12.8.2.1. Randomly Select ID Numbers

Each candidate was assigned an ID number, which is stored in the candidate's data file and in the idNumbers array.

  1. Write a selectRandomEntry function to select a random entry from the idNumbers array. Review the Combining Math Methods section if you need a reminder on how to do this.
  2. Call the function three times to select three ID numbers. Store these selections in a new array, making sure to avoid repeated numbers. No animal can be selected more than once!
  3. Use a template literal to print, '____, ____, and ____ are going to space!' Fill in the blanks with the names of the selected animals.

Tip

arrayName.includes(item) can be used to check if the array already contains item. A while loop can keep the selection process going until the desired number of entries have been added to the array.

12.8.2.2. Build a crew Array

Design a function that takes two arrays as parameters. These hold the randomly selected ID numbers and the candidate objects.

Use one or more loops to check which animals hold the lucky ID numbers. They will be going on the space mission! Store these animals in a crew array, and then return that array.

12.8.3. Orbit Calculations

To access the code for the orbit calculations and first bonus mission, go to repl.it.

  1. Spacecraft orbits are not circular, but we will assume that our mission is special. The animals will achieve a circular orbit with an altitude of 2000 km.

    1. Define a function that returns the circumference (C = 2πr) of the orbit. Round the circumference to an integer.
    2. Define the missionDuration function to take three parameters - the number of orbits completed, the orbit radius, and the orbital speed. Set the default radius to 2000 km and the default orbital speed to 28000 km/hr.
    3. Calculate how long it will take our animals to complete 5 orbits (time = distance/speed). Round the answer to 2 decimal places, then return the result.
    4. Print, 'The mission will travel ____ km around the planet, and it will take ____ hours to complete.'
  2. Time for an excursion! Code an oxygenExpended function to accomplish the following:

    1. The function should take a candidate object as a parameter and NOT the crew array.

      Note

      When you call oxygenExpended, feel free to use your selectRandomEntry to pick the crew member to pass into the function.

    2. The spacewalk will last for three orbits around the earth. Use missionDuration to calculate how many hours the spacewalk will take.

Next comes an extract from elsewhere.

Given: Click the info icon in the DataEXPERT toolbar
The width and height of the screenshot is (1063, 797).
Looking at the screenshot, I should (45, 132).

    3. Use the candidate's o2Used method to calculate how much oxygen (O 2) they consume during the spacewalk. Round the answer to 3 decimal places.

    4. Return the string, '__ will perform the spacewalk, which will last __ hours and require __ kg of oxygen.' Fill in the blanks with the animal's name, the spacewalk time, and the amount of O 2 used.

    5. We should not restrict our mission to the default values for orbital radius and orbital speed. Refactor oxygenExpended to accept values for these items. Remember to include the values in the missionDuration call.

12.8.4. Bonus Missions

12.8.4.1. Conserve O 2

Instead of randomly selecting a crew member for the spacewalk, have your program select the animal with the smallest oxygen consumption.

12.8.4.2. Fuel Required for Launch

To access the code for this bonus mission, go to repl.it.

A general rule of thumb states that it takes about 9 - 10 kg of rocket fuel to lift 1 kg of mass into low-earth orbit (LEO). For our mission, we will assume a value of 9.5 kg to calculate how much fuel we need to launch our crew into space.

  1. Write a crewMass function that returns the total mass of the selected crew members rounded to 1 decimal place.
  2. The mass of the un-crewed rocket plus the food and other supplies is 75,000 kg. Create a fuelRequired function to combine the rocket and crew masses, then calculate and return the amount of fuel needed to reach LEO.
  3. Our launch requires a safety margin for the fuel level, especially if the crew members are cute and fuzzy. Add an extra 200 kg of fuel for each dog or cat on board, but only an extra 100 kg for the other species. Update fuelRequired to account for this, then round the final amount of fuel UP to the nearest integer.
  4. Print 'The mission has a launch mass of ____ kg and requires ____ kg of fuel.' Fill in the blanks with the calculated amounts.